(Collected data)
--- START ---

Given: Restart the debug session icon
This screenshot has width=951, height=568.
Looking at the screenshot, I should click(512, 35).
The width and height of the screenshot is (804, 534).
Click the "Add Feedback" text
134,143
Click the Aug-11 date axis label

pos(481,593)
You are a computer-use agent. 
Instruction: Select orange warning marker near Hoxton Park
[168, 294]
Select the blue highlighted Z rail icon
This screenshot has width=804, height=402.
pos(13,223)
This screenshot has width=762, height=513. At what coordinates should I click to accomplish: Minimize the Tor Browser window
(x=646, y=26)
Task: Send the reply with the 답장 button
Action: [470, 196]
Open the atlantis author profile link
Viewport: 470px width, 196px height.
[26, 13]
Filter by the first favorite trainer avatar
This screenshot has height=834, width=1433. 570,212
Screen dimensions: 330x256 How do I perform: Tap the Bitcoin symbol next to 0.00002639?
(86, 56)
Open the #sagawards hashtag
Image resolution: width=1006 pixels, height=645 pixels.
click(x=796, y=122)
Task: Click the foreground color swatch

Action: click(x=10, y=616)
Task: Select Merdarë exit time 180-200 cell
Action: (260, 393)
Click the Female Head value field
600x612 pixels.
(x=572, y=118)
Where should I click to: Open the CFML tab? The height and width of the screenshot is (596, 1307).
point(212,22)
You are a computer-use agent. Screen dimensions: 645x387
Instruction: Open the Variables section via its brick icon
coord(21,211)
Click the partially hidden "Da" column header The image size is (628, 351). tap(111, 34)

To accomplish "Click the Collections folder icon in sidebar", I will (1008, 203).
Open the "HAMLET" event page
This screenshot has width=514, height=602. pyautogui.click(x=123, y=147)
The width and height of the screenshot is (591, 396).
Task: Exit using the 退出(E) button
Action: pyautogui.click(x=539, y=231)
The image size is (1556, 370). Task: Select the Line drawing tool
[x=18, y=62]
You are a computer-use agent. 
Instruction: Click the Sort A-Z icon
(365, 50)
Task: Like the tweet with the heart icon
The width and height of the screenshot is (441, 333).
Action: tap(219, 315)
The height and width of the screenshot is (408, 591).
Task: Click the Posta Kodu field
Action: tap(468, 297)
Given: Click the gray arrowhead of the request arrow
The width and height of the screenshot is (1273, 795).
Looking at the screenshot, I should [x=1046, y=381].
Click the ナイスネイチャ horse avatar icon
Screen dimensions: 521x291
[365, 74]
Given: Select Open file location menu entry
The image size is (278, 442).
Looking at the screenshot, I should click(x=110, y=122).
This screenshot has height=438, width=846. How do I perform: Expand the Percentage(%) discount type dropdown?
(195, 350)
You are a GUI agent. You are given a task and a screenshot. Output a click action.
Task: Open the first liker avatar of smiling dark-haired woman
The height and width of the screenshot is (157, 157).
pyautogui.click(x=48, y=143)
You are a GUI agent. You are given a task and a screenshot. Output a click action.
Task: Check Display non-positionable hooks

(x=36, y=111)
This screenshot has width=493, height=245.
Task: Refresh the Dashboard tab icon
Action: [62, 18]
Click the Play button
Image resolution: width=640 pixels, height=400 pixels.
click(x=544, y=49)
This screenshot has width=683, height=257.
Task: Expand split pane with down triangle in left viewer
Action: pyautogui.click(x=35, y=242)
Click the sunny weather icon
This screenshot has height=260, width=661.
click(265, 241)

--- END ---

Transcribe the lines above between the line holding "Given: Select Open file location menu entry" and the line holding "Task: Open the", inclusive, exactly as they stand and with nothing added.

__The answer__.
Given: Select Open file location menu entry
The image size is (278, 442).
Looking at the screenshot, I should click(x=110, y=122).
This screenshot has height=438, width=846. How do I perform: Expand the Percentage(%) discount type dropdown?
(195, 350)
You are a GUI agent. You are given a task and a screenshot. Output a click action.
Task: Open the first liker avatar of smiling dark-haired woman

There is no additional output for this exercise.